* _What to work on_: Filter the listing and keep only the lines with the word "agent".

* _Data to process_:
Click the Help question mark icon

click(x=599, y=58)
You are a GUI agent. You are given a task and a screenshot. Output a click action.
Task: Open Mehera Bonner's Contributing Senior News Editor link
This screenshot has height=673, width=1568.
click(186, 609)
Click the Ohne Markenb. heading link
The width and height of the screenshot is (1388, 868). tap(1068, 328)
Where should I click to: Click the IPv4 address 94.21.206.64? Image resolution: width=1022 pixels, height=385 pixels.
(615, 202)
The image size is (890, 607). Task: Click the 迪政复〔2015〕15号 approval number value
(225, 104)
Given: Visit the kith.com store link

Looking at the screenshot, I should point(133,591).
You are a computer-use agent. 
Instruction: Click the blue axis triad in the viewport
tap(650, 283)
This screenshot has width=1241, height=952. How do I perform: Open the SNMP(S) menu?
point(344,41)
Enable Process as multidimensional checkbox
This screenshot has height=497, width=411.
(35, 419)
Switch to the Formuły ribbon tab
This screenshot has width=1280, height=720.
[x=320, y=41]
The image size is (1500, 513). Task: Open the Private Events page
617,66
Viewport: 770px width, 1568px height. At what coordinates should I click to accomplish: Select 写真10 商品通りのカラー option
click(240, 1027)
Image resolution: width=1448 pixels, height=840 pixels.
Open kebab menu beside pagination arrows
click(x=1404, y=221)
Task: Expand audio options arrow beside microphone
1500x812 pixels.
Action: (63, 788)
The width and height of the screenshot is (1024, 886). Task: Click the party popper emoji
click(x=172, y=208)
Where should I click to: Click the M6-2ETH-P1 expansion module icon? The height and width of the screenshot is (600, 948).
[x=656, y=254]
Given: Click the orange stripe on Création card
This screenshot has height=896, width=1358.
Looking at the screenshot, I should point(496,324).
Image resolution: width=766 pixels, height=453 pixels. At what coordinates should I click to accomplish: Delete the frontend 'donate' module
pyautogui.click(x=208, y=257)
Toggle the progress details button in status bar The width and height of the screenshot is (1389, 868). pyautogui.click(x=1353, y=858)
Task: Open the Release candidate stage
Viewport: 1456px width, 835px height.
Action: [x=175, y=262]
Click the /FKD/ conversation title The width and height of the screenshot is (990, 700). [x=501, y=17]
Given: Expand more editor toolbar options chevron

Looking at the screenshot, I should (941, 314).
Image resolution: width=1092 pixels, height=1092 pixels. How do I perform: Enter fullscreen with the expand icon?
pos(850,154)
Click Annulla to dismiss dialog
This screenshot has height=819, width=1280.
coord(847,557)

* _Response_:
You are a GUI agent. You are given a task and a screenshot. Output a click action.
You are a computer-use agent. 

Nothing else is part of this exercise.